Nothing but the lines from the one with "You are a GUI" through the end of the listing should be reproduced, each exactly and with pictures omitted.

BEGIN

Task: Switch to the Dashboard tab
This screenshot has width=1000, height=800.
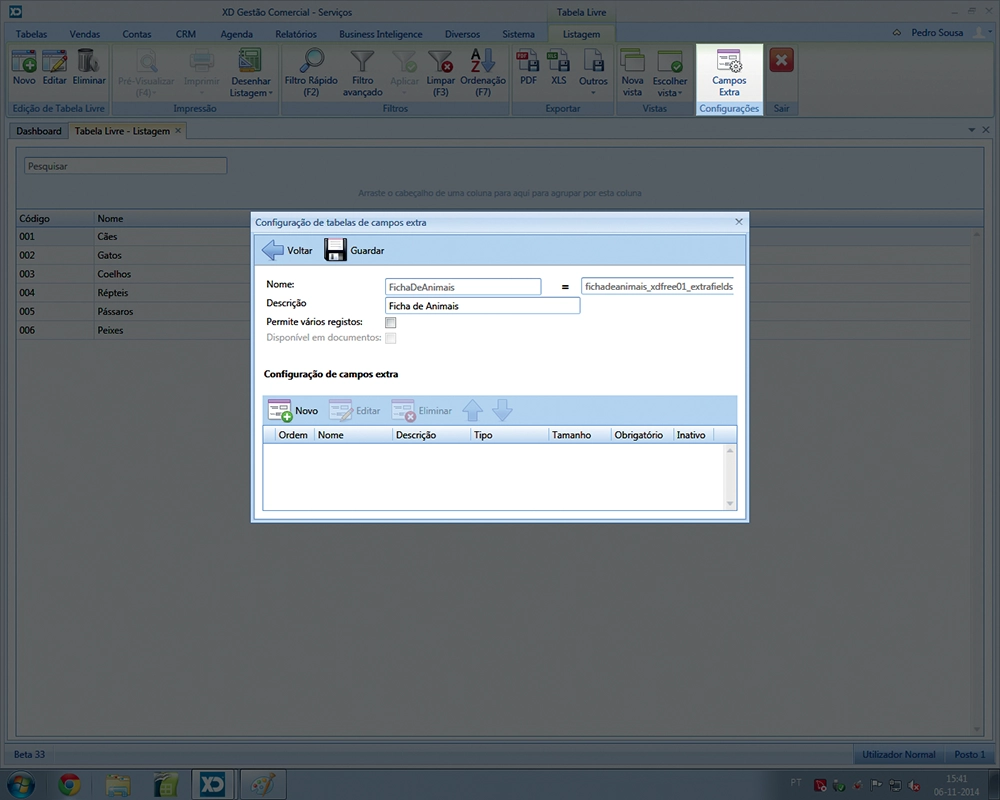Action: point(39,131)
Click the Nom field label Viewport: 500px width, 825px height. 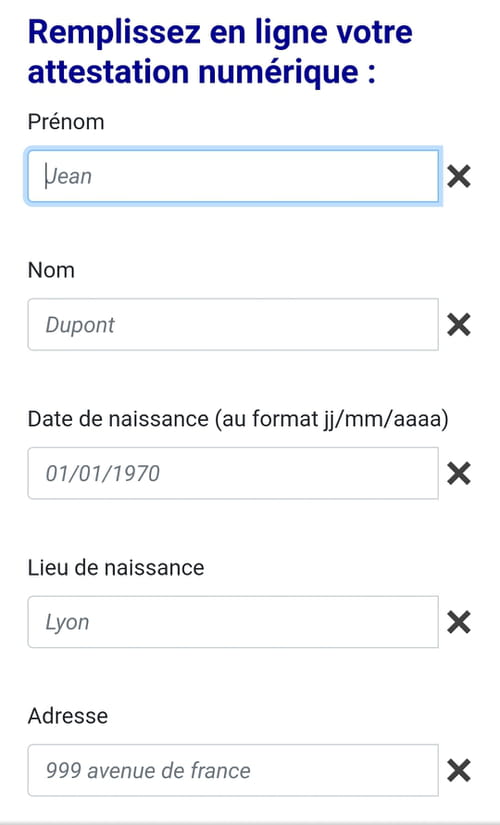(51, 270)
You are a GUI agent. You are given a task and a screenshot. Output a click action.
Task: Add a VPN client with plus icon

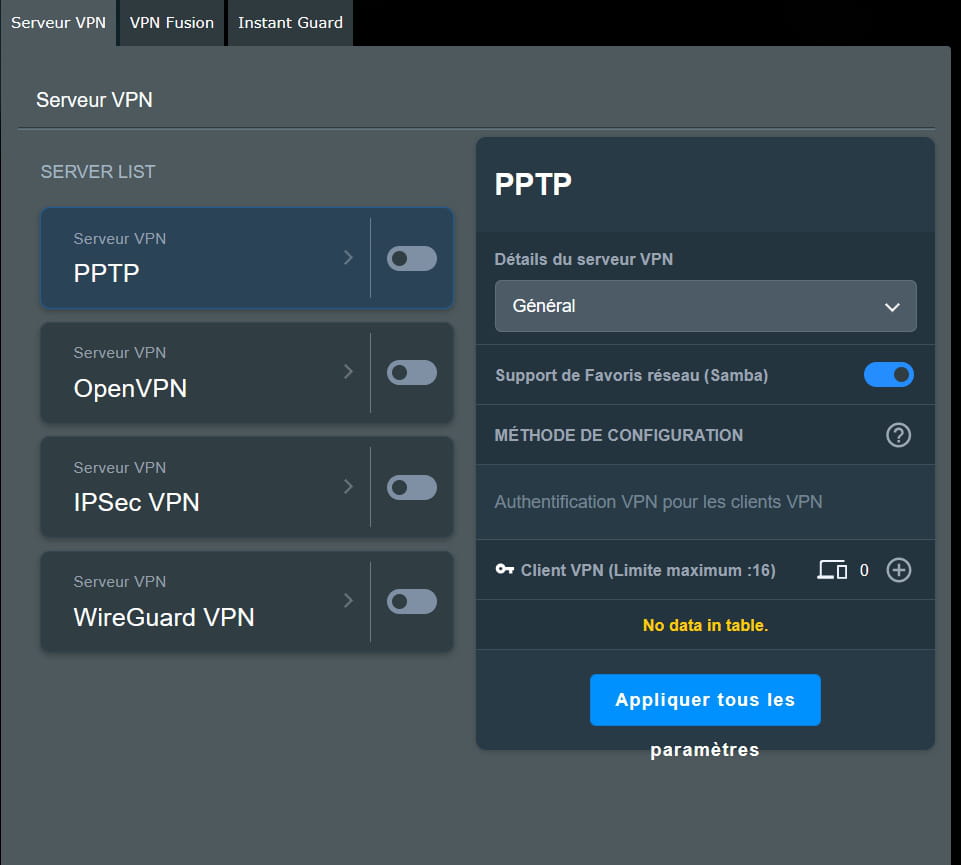click(x=898, y=570)
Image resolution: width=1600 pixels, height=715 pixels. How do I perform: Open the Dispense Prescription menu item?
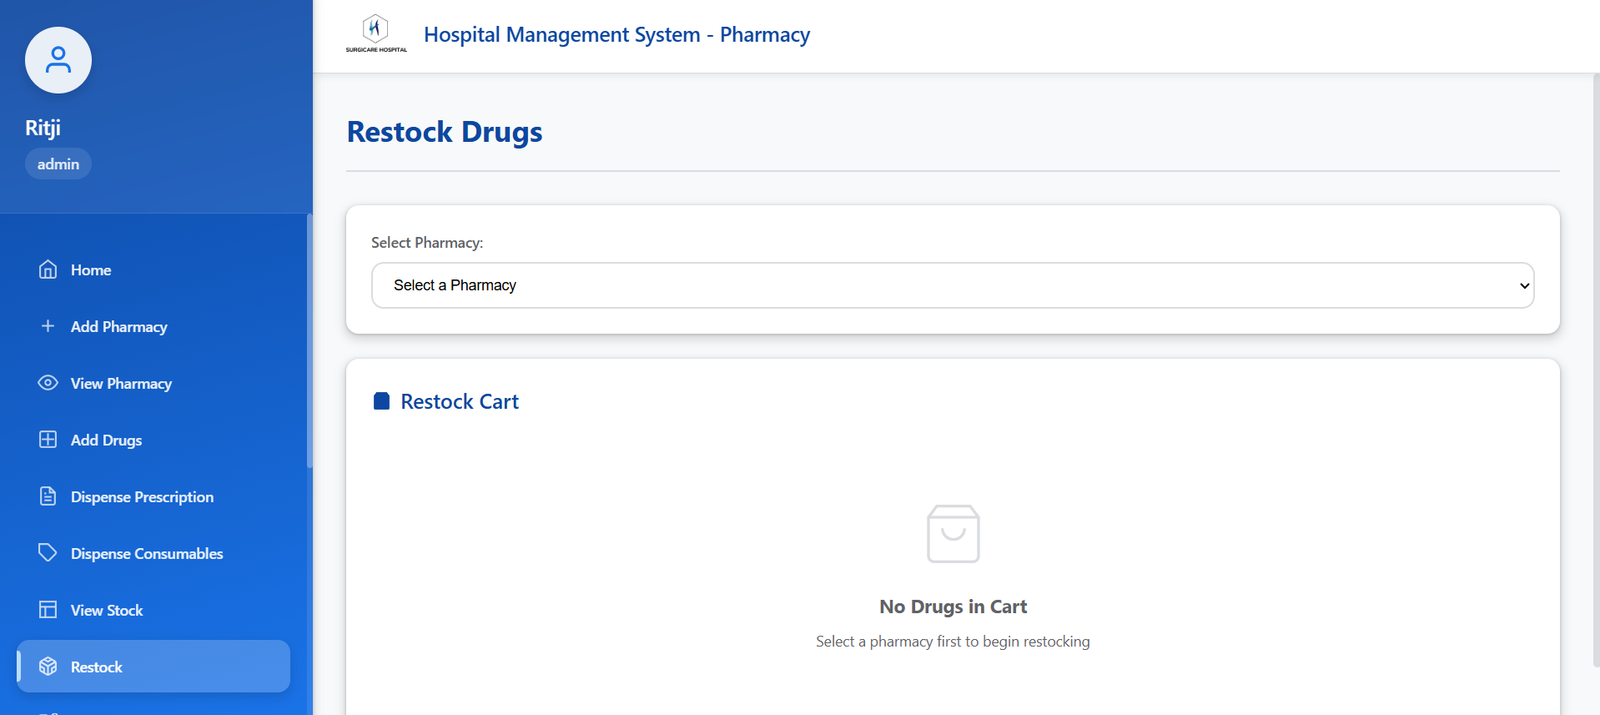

END

**RESPONSE FOR THIS EXERCISE:**
You are a GUI agent. You are given a task and a screenshot. Output a click action.
Task: Add a VPN client with plus icon

click(x=898, y=570)
Image resolution: width=1600 pixels, height=715 pixels. How do I perform: Open the Dispense Prescription menu item?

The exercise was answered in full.